Collected data

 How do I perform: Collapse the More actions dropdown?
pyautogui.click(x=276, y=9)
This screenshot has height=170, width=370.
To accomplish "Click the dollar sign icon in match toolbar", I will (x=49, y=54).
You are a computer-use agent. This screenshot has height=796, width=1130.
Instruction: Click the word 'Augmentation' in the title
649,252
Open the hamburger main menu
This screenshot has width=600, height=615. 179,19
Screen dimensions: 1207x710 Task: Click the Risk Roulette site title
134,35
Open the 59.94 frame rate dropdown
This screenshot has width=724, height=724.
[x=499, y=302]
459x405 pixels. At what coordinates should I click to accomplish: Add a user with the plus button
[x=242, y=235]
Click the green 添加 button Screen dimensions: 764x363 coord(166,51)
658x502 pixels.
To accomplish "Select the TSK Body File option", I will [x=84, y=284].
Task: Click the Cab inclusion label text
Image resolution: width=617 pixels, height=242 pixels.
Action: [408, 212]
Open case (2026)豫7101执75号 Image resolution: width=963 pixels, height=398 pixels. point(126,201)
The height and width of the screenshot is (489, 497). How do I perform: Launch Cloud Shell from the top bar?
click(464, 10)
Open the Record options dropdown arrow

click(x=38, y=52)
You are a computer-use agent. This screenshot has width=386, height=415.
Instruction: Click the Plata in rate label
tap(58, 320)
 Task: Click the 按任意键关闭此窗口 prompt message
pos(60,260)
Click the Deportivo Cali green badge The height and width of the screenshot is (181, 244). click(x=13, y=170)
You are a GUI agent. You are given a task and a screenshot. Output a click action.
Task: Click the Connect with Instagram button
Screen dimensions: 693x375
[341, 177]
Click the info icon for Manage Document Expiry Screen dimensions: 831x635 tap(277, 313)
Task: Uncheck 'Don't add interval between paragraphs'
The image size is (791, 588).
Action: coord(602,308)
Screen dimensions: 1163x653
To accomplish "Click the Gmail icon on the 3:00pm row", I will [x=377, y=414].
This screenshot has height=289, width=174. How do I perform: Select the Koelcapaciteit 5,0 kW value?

## WORK INSTRUCTION
The lines you need are those with the word "agent"; list them from the entries.

## RESULT BELOW
You are a computer-use agent. This screenshot has height=796, width=1130.
You are a computer-use agent. This screenshot has width=386, height=415.
You are a GUI agent. You are given a task and a screenshot. Output a click action.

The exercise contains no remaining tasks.